Another solution is to edit the raw files, select them and then choose 'Photo - Edit in - Merge to HDR Pro in Photoshop'. This will send 16 bits TIFF files (with their edits baked in) to Photoshop and merge them. You then have three choices. You can merge to a 32 bits TIFF, meaning you only merge and do no tone mapping. If you then save this TIFF you can further edit it in Lightroom. The second option is to merge to 16 or 8 bits, which means you'll use HDR Pro for tone mapping. And finally you can merge to 32 bits TIFF and check the option to complete the toning in ACR.


----------



## BarrySchwartz (Jan 22, 2020)

Johan - Thanks for this.  I have in fact done all those things.  Working directly on the DNGs is a much faster process because it's all done in LR, resulting in the TIF I need for final processing, anyway.  You can do things to a raw file that don't work as well on a TIF (and vice-versa), plus, during the blending process in LR, if the resulting blend does not turn out well I can make changes to each DNG and do it again until I get it right.


----------



## Paul_DS256 (Jan 22, 2020)

BarrySchwartz said:


> Here's a portion of that workflow, and forgive me if you already know some of this.


Thanks for the detailed information. I didn't understand the extent of what you can do.


----------



## Johan Elzenga (Jan 22, 2020)

BarrySchwartz said:


> Johan - Thanks for this.  I have in fact done all those things.  Working directly on the DNGs is a much faster process because it's all done in LR, resulting in the TIF I need for final processing, anyway.  You can do things to a raw file that don't work as well on a TIF (and vice-versa), plus, during the blending process in LR, if the resulting blend does not turn out well I can make changes to each DNG and do it again until I get it right.


I'm sorry, but you are confusing me. First you say that there is a problem with merging raw files to DNG in Lightroom because you can't edit the raw files and use the edits in the merge, so that is why you used Enfuse. So I give you some alternatives that do not involve merging raw files, but merging tiff files, just like Enfuse does. And now you sing the virtues of merging to DNG to me?...


----------



## FGLR (May 28, 2020)

curbappealpix said:


> So . . . since there are apparently no known solutions to my issue, can anyone recommend an app or program  that works  with Lightroom that I can use to blend HDR (and doesn't look like clown vomit)?



I was able to update the exiftool utility and Enfuse works in Catalina now.  If you want a copy, let me know.


----------



## maartenkuin (Aug 1, 2020)

Hello Can anybody tel me how enfuse works on Catalina


----------



## maartenkuin (Aug 1, 2020)

FGLR said:


> I was able to update the exiftool utility and Enfuse works in Catalina now.  If you want a copy, let me know.

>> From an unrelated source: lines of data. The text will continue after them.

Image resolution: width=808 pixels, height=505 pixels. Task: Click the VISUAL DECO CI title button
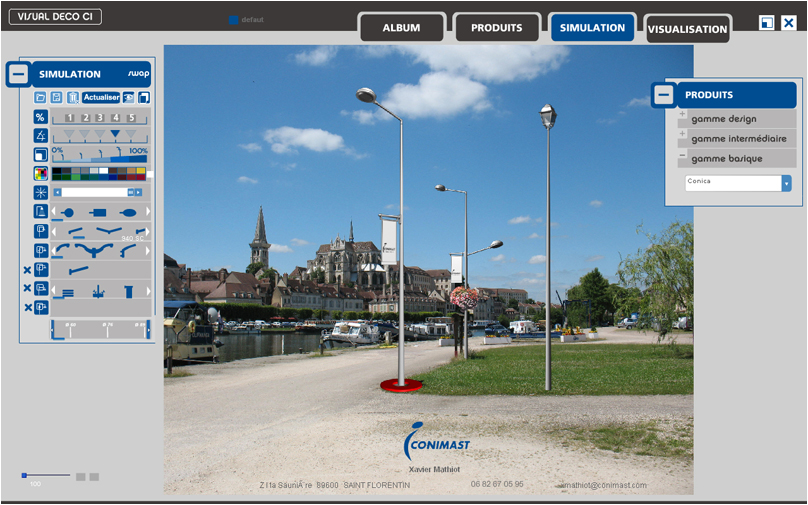55,17
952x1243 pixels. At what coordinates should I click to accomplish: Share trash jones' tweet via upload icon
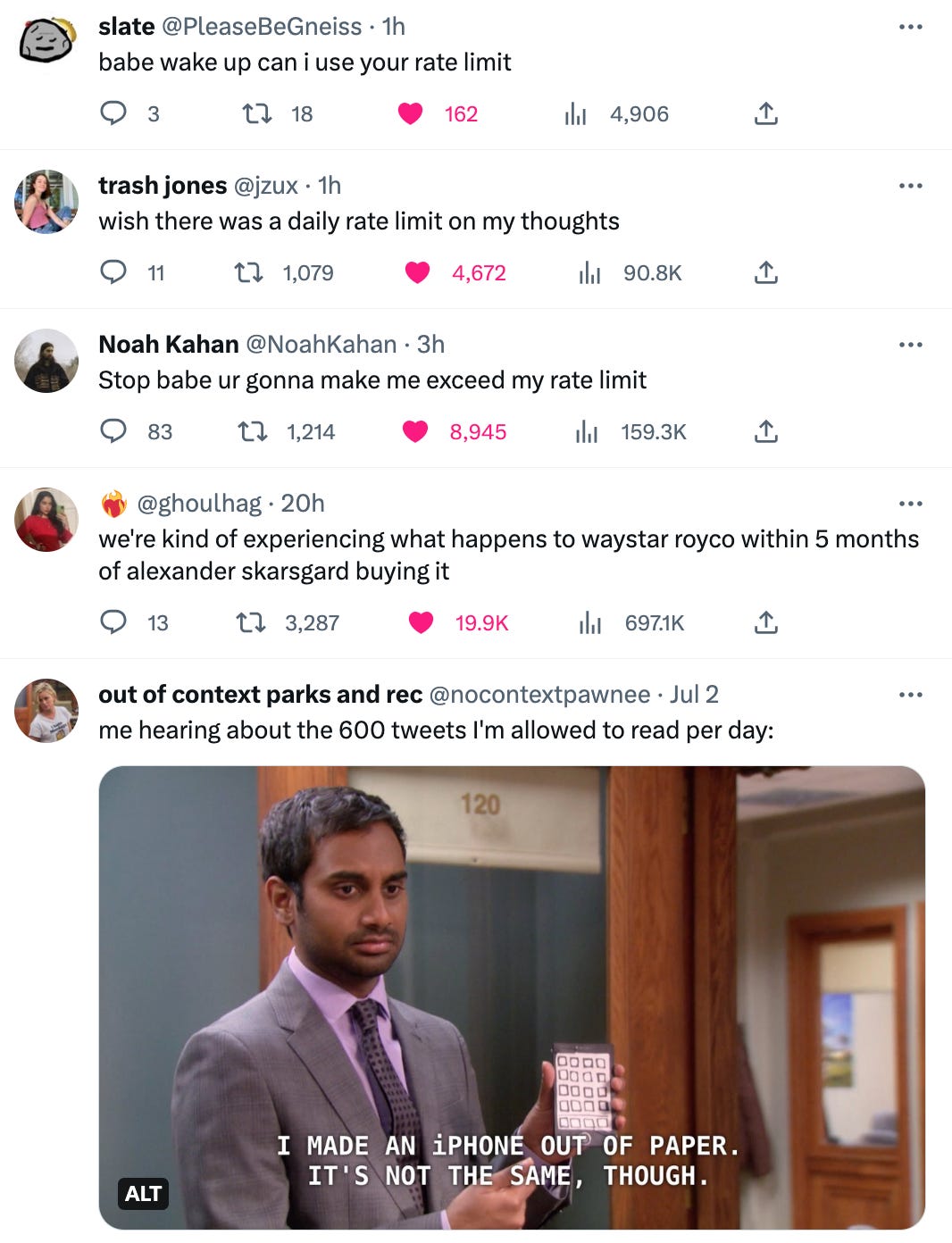pyautogui.click(x=766, y=272)
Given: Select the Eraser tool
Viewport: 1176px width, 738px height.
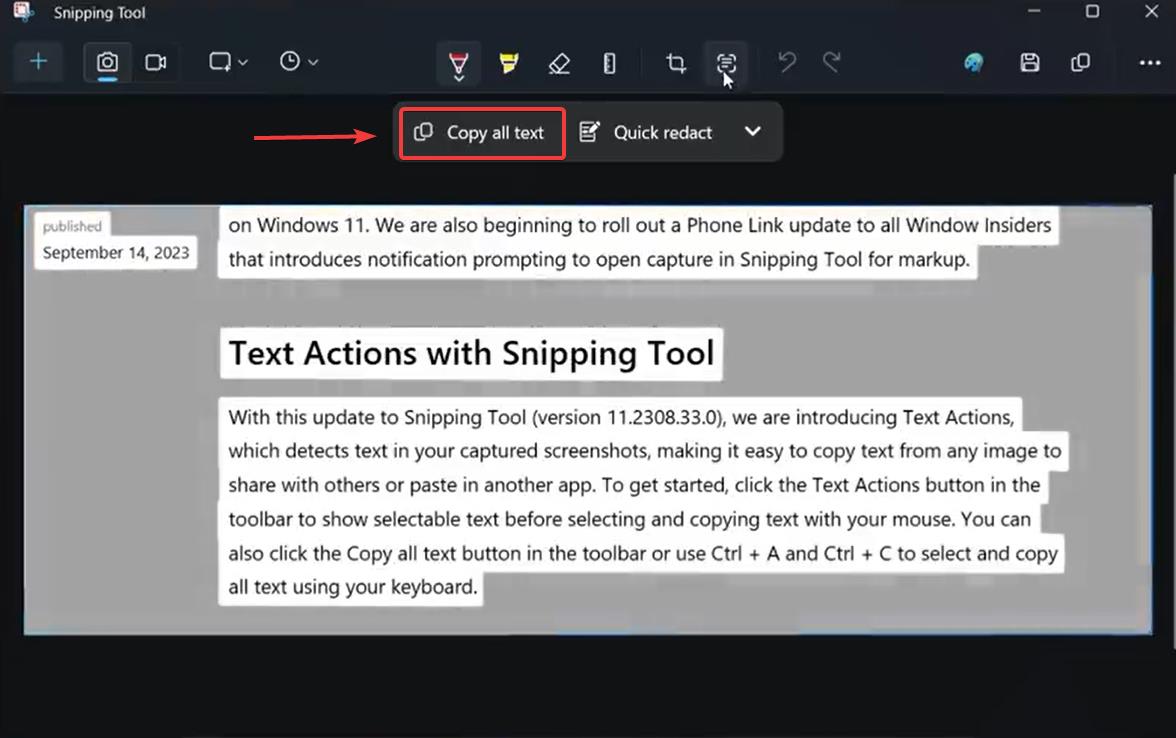Looking at the screenshot, I should [559, 63].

Hello Can you sent me please this tool?


----------



## FGLR (Aug 1, 2020)

Install LR/Enfuse in Lightroom as you normally would

Close Lightroom
Go here: EnfuseCatalina
In the upper right, click the Download icon > Direct download
Unzip the file
Copy the file (LREnfuse.lrplugin) to this location: <YOUR HOME FOLDER>/Library/Application Support/Adobe/Lightroom/Modules
Open Lightroom
Go to File > Plug-in Extras > Blend exposures using LR/Enfuse...


----------



## maartenkuin (Aug 2, 2020)

FGLR said:


> Install LR/Enfuse in Lightroom as you normally would
> 
> Close Lightroom
> Go here: EnfuseCatalina
> ...


Thank you but i doesn't work for me because there is no folder Modules and when i open lightroom there is nog plugin in extras


----------



## Johan Elzenga (Aug 2, 2020)

maartenkuin said:


> Thank you but i doesn't work for me because there is no folder Modules and when i open lightroom there is nog plugin in extras


Make sure you are looking at the Library folder inside your Home folder, not the Library folder at the root of your hard disk. It can be hidden: 4 quick ways to unhide and access your Mac Library folder - AppleToolBox
If there really is no Modules folder there, then just create one.


----------



## maartenkuin (Aug 2, 2020)

Johan Elzenga said:


> Make sure you are looking at the Library folder inside your Home folder, not the Library folder at the root of your hard disk. It can be hidden: 4 quick ways to unhide and access your Mac Library folder - AppleToolBox
> If there really is no Modules folder there, then just create one.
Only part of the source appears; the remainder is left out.